Wesco Aircraft Holdings, a Valencia, Calif.-based supply chain management company catering to the aerospace industry, has acquired Toronto-based Interfast for $134 million in cash and borrowings under Wesco’s existing revolving credit facility. Interfast distributes specialty fasteners, fastening systems, and installation tooling for several industries, including aerospace.


Wesco Aircraft Holdings, Inc. WAIR +0.31% , a leading provider of comprehensive supply chain management services to the global aerospace industry, announced today that it completed the acquisition of substantially all of the assets of Interfast Inc. (“Interfast”) on July 3, 2012 pursuant to the definitive agreement announced on May 24, 2012. The CDN$134 million acquisition was funded via a combination of cash and borrowings under Wesco Aircraft’s existing revolving credit facility.

Interfast is a Toronto-based value-added distributor of specialty fasteners, fastening systems and production installation tooling for the aerospace, electronics and general industrial markets. Interfast has a global presence working with both OEM (original equipment manufacturers) and MRO (maintenance, repair and overhaul) businesses to deliver proactive and innovative fastener-based solutions for a broad base of applications.

Randy Snyder, Wesco’s Chairman, President and Chief Executive Officer said, “We are pleased to welcome Interfast and its outstanding employees into the Wesco family. We believe this transaction will accelerate our global growth, strengthen our relationships with several strategic aerospace customers, and support our initiative to implement a new MRO platform.”

The Company expects to provide guidance on the financial impact of the acquisition in conjunction with its upcoming fiscal third quarter 2012 earnings release.

About Wesco Aircraft

Wesco Aircraft is one of the world’s largest distributors and providers of comprehensive supply chain management services to the global aerospace industry. The Company’s services range from traditional distribution to the management of supplier relationships, quality assurance, kitting, just-in-time delivery and point-of-use inventory management. The Company believes it offers the world’s broadest inventory of aerospace parts, comprised of approximately 475,000 different stock keeping units, including hardware, bearings, tools, electronic components and machined parts. Wesco Aircraft has more than 1,000 employees across 30 locations in 11 countries.

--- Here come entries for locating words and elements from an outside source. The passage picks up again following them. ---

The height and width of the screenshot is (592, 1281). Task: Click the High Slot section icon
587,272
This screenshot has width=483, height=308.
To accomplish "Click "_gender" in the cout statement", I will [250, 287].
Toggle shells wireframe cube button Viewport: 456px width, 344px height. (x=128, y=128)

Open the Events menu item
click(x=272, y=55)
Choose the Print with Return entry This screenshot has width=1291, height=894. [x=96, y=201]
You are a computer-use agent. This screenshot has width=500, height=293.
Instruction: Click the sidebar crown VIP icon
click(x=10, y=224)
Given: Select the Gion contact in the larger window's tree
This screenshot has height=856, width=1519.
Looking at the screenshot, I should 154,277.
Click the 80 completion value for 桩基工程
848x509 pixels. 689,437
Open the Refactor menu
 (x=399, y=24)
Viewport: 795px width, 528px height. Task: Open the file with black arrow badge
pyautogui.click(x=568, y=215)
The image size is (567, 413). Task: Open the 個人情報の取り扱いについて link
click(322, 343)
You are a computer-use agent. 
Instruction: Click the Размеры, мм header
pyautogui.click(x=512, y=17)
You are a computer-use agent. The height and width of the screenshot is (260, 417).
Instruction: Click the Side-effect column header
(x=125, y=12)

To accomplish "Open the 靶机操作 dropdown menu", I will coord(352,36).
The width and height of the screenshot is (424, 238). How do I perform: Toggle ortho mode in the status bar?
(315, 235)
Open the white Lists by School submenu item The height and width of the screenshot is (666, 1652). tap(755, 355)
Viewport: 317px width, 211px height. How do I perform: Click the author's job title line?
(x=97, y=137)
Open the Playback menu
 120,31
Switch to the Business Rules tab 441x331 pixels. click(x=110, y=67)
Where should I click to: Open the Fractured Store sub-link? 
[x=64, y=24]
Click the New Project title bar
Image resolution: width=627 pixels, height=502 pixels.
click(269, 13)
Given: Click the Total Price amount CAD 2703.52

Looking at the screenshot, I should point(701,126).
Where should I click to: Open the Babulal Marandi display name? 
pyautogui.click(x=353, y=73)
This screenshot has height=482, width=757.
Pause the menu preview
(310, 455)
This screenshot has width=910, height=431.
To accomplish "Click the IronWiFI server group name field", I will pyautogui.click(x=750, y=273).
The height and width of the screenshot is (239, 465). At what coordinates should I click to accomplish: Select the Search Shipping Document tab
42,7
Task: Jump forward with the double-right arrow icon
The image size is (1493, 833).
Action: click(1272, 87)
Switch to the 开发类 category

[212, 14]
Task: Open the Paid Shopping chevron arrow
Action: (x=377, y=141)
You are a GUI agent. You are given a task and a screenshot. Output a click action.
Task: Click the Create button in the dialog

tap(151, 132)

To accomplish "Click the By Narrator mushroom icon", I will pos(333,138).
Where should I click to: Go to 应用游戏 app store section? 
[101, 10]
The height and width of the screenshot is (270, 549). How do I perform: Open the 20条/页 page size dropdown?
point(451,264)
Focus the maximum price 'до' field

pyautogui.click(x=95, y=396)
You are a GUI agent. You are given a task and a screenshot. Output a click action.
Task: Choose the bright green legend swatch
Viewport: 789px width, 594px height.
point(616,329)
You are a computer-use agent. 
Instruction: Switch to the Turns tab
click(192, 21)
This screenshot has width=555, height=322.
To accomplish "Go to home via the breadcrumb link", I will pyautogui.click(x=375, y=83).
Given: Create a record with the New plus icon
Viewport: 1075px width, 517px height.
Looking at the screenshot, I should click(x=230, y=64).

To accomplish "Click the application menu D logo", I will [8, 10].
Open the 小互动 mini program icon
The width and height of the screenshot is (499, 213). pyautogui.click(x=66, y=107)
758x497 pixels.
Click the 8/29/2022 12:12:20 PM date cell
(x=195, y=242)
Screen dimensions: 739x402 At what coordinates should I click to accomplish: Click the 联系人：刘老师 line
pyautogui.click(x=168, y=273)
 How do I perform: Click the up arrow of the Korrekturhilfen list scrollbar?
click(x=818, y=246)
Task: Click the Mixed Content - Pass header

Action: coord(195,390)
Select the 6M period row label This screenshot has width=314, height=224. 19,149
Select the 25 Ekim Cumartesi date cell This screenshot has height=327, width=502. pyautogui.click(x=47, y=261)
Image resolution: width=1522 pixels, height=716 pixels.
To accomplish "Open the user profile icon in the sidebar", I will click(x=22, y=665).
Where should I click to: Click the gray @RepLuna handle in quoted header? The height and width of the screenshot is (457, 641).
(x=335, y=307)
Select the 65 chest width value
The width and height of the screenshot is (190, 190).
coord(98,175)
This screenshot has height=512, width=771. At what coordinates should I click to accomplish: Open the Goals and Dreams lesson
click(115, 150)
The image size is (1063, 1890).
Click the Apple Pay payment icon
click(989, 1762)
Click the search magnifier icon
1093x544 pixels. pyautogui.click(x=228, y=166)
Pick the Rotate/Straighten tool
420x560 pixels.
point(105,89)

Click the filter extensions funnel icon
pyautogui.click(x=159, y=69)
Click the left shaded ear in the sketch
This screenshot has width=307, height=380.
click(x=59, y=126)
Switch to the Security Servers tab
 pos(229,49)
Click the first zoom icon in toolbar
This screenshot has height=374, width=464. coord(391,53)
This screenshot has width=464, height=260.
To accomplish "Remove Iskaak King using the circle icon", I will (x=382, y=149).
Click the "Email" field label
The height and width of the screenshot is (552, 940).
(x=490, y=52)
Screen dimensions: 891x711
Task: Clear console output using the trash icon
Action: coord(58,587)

Forward Looking Statements

Certain information in this news release contains forward-looking statements with respect to the Company’s financial condition, results of operations or business or its expectations or beliefs concerning future events. Such forward-looking statements include discussions about the Company’s business strategies, its acquisition of substantially all of the assets of Interfast and the financial impact of such acquisition on the Company and the Company’s expectations concerning future operations, expected growth in its industry, revenues, earnings per share, margins and profitability. In some cases, you can identify forward-looking statements by terminology such as “will,” “expects,” “believes” or the negative of these terms or other comparable terminology. Although the Company believes that such forward-looking statements are reasonable, it cannot assure you that any forward-looking statements will prove to be correct. Such forward-looking statements involve risks, uncertainties, estimates and assumptions that may cause the Company’s actual results, performance or achievements to be materially different than those set forth in this news release. Additional information relating to factors that may cause actual results to differ from the Company’s forward-looking statements can be found in the Company’s filings with the Securities and Exchange Commission, including the Company’s Annual Report on Form 10-K for the fiscal year ended September 30, 2011 and its Quarterly Reports on Form 10-Q for the quarterly periods ended December 31, 2011 and March 31, 2012. The Company undertakes no obligation to update or revise forward-looking statements after the day of the release as a result of new information, future events or developments except as required by law.